───── Data rows ─────

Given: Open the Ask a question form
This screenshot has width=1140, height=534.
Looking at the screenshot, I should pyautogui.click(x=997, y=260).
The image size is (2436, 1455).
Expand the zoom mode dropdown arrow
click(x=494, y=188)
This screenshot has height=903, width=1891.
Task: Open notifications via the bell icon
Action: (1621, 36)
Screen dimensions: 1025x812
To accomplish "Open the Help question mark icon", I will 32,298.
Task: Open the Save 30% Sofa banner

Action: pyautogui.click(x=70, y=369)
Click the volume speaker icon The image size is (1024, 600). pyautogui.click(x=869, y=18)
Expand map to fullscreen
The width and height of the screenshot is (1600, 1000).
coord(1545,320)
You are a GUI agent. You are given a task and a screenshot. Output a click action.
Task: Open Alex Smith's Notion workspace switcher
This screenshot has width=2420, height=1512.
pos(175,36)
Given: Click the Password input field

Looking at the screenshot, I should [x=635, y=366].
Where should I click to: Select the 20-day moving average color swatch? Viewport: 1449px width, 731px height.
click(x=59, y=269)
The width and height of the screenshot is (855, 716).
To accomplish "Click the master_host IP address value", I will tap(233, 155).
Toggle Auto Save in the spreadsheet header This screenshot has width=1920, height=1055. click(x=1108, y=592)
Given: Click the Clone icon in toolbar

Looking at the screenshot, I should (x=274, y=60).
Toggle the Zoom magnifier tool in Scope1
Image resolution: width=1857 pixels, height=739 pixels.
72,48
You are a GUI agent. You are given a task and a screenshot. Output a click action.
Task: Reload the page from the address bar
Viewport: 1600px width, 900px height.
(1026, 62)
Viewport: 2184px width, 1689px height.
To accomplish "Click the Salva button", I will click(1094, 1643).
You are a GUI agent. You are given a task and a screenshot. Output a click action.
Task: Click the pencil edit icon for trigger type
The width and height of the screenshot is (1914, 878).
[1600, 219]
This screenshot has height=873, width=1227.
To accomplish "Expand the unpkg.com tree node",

─────

Problem to work on:
Turn the rows above into a numbered list with one line per item, omitting the blank lines.

Task answer:
1. Given: Open the Ask a question form
2. This screenshot has width=1140, height=534.
3. Looking at the screenshot, I should pyautogui.click(x=997, y=260).
4. The image size is (2436, 1455).
5. Expand the zoom mode dropdown arrow
6. click(x=494, y=188)
7. This screenshot has height=903, width=1891.
8. Task: Open notifications via the bell icon
9. Action: (1621, 36)
10. Screen dimensions: 1025x812
11. To accomplish "Open the Help question mark icon", I will 32,298.
12. Task: Open the Save 30% Sofa banner
13. Action: pyautogui.click(x=70, y=369)
14. Click the volume speaker icon The image size is (1024, 600). pyautogui.click(x=869, y=18)
15. Expand map to fullscreen
16. The width and height of the screenshot is (1600, 1000).
17. coord(1545,320)
18. You are a GUI agent. You are given a task and a screenshot. Output a click action.
19. Task: Open Alex Smith's Notion workspace switcher
20. This screenshot has width=2420, height=1512.
21. pos(175,36)
22. Given: Click the Password input field
23. Looking at the screenshot, I should [x=635, y=366].
24. Where should I click to: Select the 20-day moving average color swatch? Viewport: 1449px width, 731px height.
25. click(x=59, y=269)
26. The width and height of the screenshot is (855, 716).
27. To accomplish "Click the master_host IP address value", I will tap(233, 155).
28. Toggle Auto Save in the spreadsheet header This screenshot has width=1920, height=1055. click(x=1108, y=592)
29. Given: Click the Clone icon in toolbar
30. Looking at the screenshot, I should (x=274, y=60).
31. Toggle the Zoom magnifier tool in Scope1
32. Image resolution: width=1857 pixels, height=739 pixels.
33. 72,48
34. You are a GUI agent. You are given a task and a screenshot. Output a click action.
35. Task: Reload the page from the address bar
36. Viewport: 1600px width, 900px height.
37. (1026, 62)
38. Viewport: 2184px width, 1689px height.
39. To accomplish "Click the Salva button", I will click(1094, 1643).
40. You are a GUI agent. You are given a task and a screenshot. Output a click action.
41. Task: Click the pencil edit icon for trigger type
42. The width and height of the screenshot is (1914, 878).
43. [1600, 219]
44. This screenshot has height=873, width=1227.
45. To accomplish "Expand the unpkg.com tree node",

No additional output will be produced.